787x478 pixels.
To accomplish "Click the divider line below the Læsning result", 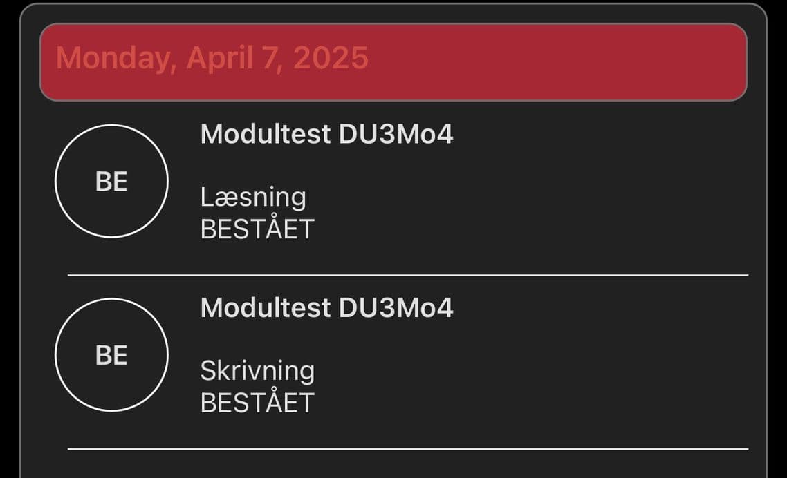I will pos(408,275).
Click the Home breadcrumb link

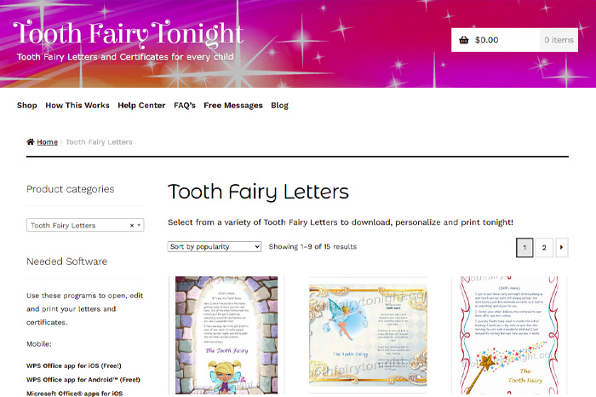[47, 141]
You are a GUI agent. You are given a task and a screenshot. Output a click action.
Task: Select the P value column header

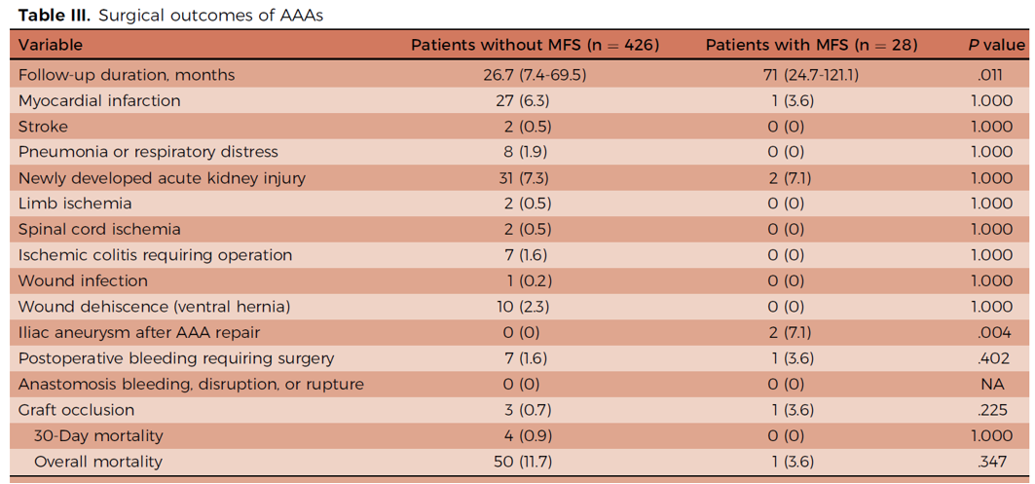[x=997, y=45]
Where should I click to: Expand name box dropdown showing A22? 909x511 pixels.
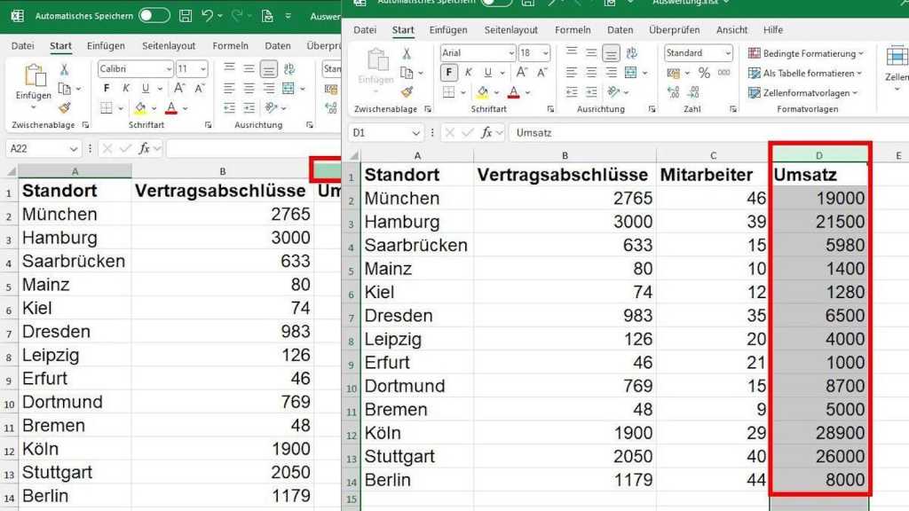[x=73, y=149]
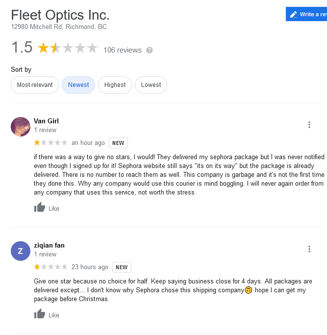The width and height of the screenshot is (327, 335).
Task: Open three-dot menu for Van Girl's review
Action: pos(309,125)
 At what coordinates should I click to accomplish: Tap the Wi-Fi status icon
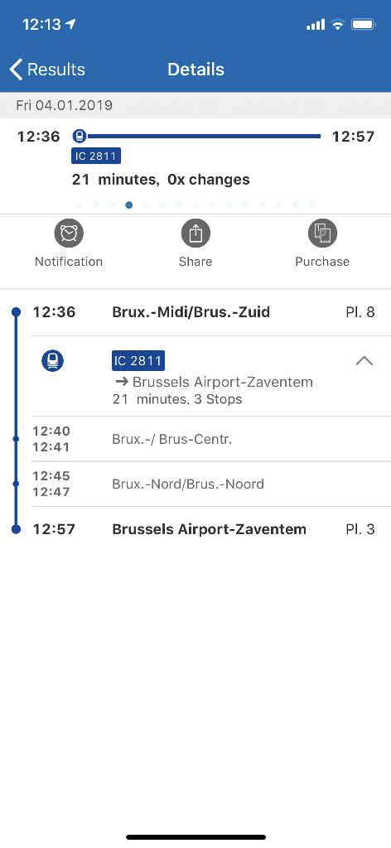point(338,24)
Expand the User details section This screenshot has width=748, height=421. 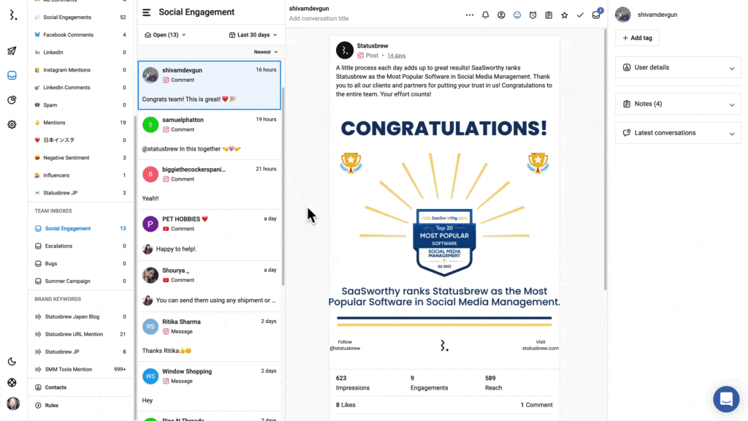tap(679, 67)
──────────
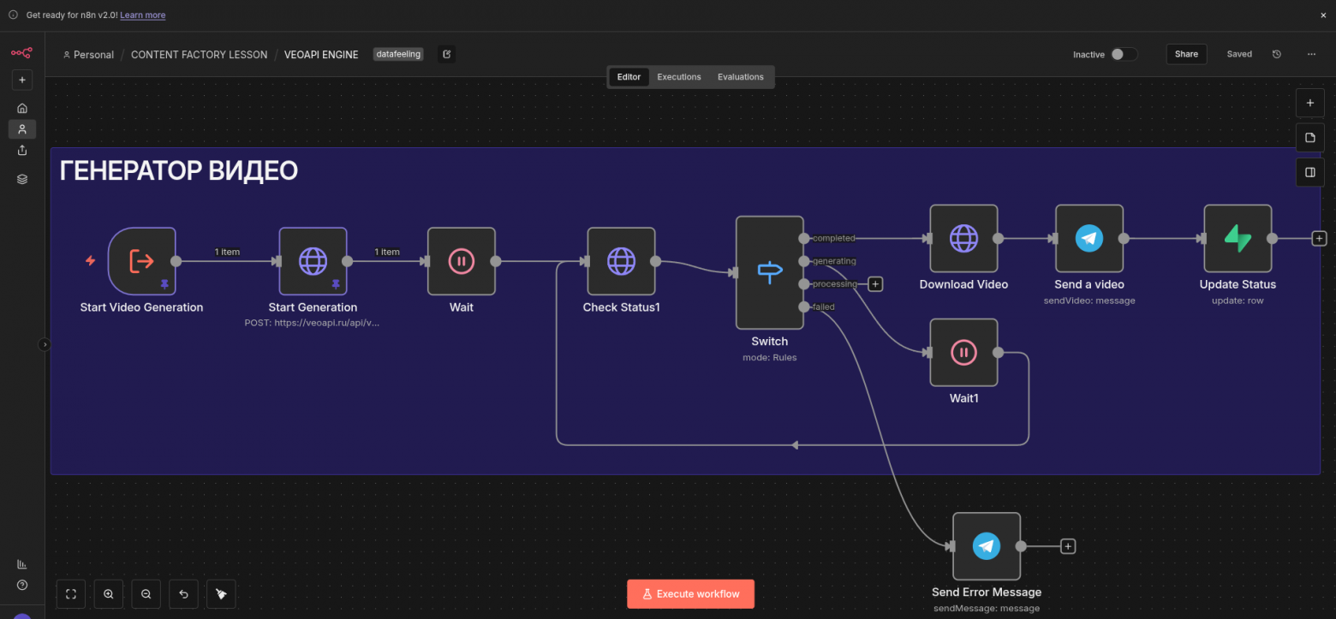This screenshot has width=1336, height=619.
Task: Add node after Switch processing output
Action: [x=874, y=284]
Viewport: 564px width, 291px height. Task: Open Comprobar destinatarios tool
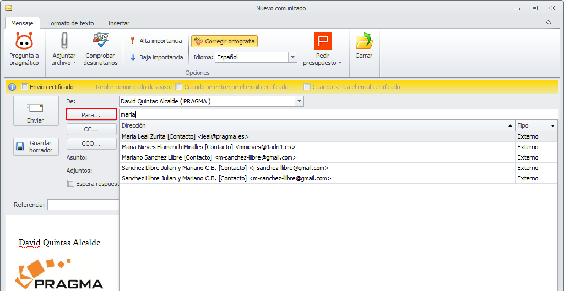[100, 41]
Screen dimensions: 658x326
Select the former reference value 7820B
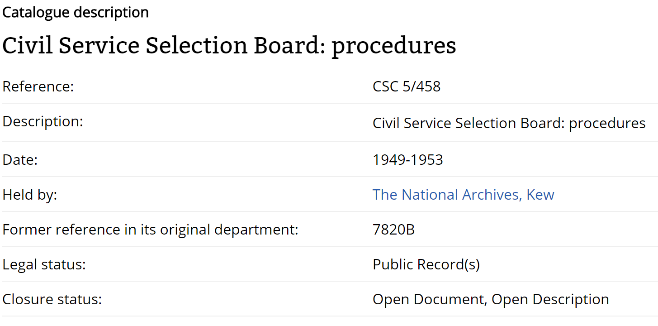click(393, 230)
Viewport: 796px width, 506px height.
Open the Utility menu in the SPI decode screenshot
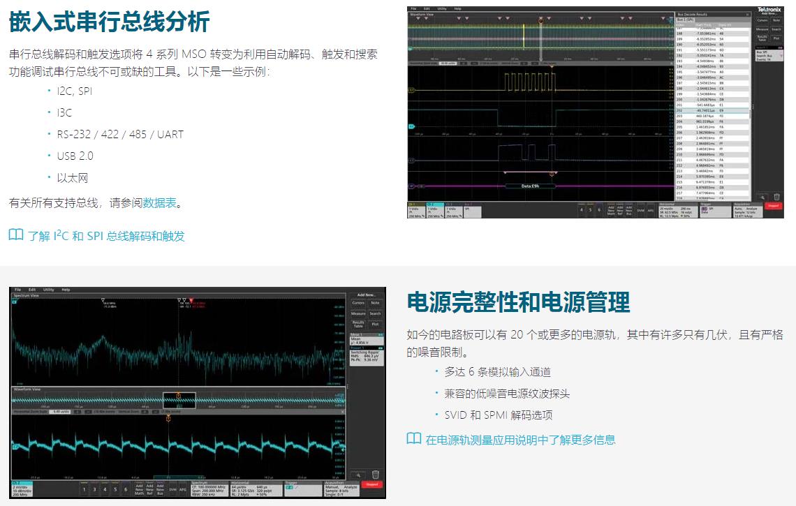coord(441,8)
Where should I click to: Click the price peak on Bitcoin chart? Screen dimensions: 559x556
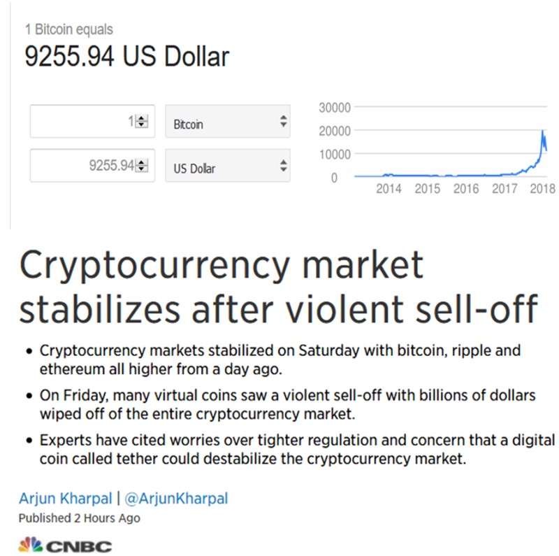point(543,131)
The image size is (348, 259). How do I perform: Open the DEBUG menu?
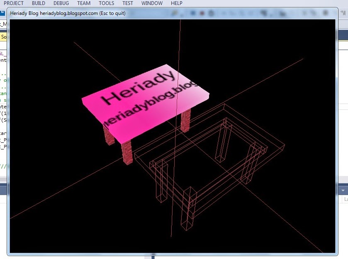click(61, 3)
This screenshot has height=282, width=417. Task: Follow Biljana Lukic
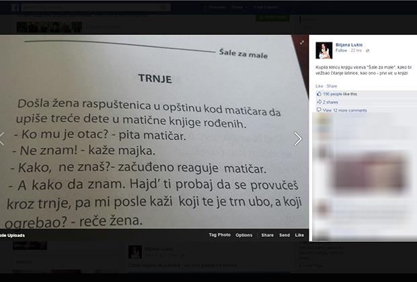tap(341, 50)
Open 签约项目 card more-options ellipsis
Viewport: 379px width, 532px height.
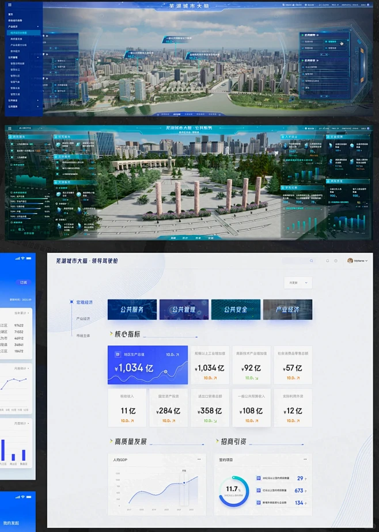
──────────
Reproduce word for word, with pictures dropped, only the part of the material above that opens with the line containing "Viewport: 796px width, 506px height." and closes with the line containing "Viewport: 379px width, 532px height.".

### Answer area
Viewport: 796px width, 506px height.
Open the Utility menu in the SPI decode screenshot
coord(441,8)
Where should I click to: Click the price peak on Bitcoin chart? Screen dimensions: 559x556
point(543,131)
The image size is (348, 259). How do I perform: Open the DEBUG menu?
click(61, 3)
This screenshot has height=282, width=417. Task: Follow Biljana Lukic
tap(341, 50)
Open 签约项目 card more-options ellipsis
Viewport: 379px width, 532px height.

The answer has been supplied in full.